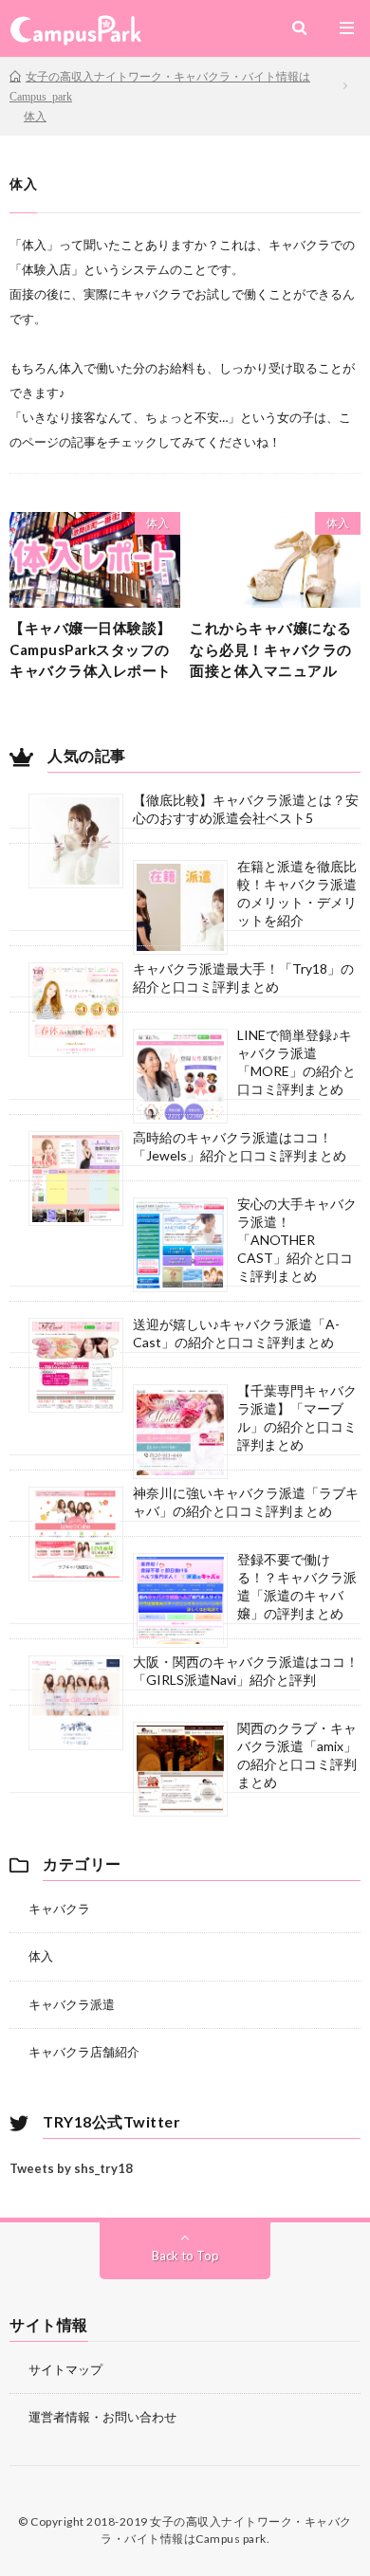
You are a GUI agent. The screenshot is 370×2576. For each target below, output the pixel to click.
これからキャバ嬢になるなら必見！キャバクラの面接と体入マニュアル (271, 649)
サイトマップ (65, 2369)
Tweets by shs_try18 (71, 2168)
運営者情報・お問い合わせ (102, 2416)
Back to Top (185, 2255)
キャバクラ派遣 (71, 2004)
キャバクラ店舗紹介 (83, 2051)
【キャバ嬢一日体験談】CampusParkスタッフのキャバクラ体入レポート (90, 649)
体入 (157, 523)
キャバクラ (59, 1908)
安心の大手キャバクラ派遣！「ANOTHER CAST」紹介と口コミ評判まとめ (297, 1240)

What the task requires
The expected answer is the data retyped exactly, without pictures.

Written response
You are a GUI agent. The screenshot is 370×2576. For each target below, output the pixel to click.
これからキャバ嬢になるなら必見！キャバクラの面接と体入マニュアル (271, 649)
サイトマップ (65, 2369)
Tweets by shs_try18 (71, 2168)
運営者情報・お問い合わせ (102, 2416)
Back to Top (185, 2255)
キャバクラ派遣 (71, 2004)
キャバクラ店舗紹介 (83, 2051)
【キャバ嬢一日体験談】CampusParkスタッフのキャバクラ体入レポート (90, 649)
体入 (157, 523)
キャバクラ (59, 1908)
安心の大手キャバクラ派遣！「ANOTHER CAST」紹介と口コミ評判まとめ (297, 1240)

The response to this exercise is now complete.